▶ [YOUR OBJECTIVE]: Please transcribe the data that follows exactly, from its first line through the line that contains "You are a computer-use".

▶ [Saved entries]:
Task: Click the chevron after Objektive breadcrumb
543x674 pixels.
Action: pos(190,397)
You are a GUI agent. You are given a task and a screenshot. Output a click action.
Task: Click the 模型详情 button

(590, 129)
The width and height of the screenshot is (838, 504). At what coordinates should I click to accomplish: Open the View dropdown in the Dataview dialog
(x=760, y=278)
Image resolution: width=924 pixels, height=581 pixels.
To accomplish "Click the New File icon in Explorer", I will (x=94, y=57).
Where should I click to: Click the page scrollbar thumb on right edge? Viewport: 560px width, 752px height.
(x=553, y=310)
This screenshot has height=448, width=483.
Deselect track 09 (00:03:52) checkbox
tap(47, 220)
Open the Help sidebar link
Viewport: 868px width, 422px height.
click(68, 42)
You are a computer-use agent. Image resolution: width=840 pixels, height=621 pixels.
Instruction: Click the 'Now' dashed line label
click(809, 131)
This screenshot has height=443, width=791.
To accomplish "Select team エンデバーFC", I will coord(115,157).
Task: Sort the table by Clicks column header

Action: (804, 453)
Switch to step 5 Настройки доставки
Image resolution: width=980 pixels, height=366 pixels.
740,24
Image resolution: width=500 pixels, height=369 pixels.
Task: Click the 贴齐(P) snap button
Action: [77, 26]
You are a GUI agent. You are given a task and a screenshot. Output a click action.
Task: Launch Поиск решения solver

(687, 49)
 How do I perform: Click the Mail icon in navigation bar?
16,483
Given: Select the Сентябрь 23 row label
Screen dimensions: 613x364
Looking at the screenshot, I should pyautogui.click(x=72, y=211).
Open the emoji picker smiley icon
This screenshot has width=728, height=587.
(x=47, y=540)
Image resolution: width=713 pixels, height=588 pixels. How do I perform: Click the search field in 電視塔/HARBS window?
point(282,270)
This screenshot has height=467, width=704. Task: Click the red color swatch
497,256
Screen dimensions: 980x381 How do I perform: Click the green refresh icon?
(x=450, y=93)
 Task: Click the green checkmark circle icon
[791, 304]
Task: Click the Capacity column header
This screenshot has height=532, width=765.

▶ [SOLUTION TO THIS EXERCISE]:
Task: Click the chevron after Objektive breadcrumb
543x674 pixels.
Action: pos(190,397)
You are a GUI agent. You are given a task and a screenshot. Output a click action.
Task: Click the 模型详情 button

(590, 129)
The width and height of the screenshot is (838, 504). At what coordinates should I click to accomplish: Open the View dropdown in the Dataview dialog
(x=760, y=278)
Image resolution: width=924 pixels, height=581 pixels.
To accomplish "Click the New File icon in Explorer", I will (x=94, y=57).
Where should I click to: Click the page scrollbar thumb on right edge? Viewport: 560px width, 752px height.
(x=553, y=310)
This screenshot has height=448, width=483.
Deselect track 09 (00:03:52) checkbox
tap(47, 220)
Open the Help sidebar link
Viewport: 868px width, 422px height.
click(68, 42)
You are a computer-use agent. Image resolution: width=840 pixels, height=621 pixels.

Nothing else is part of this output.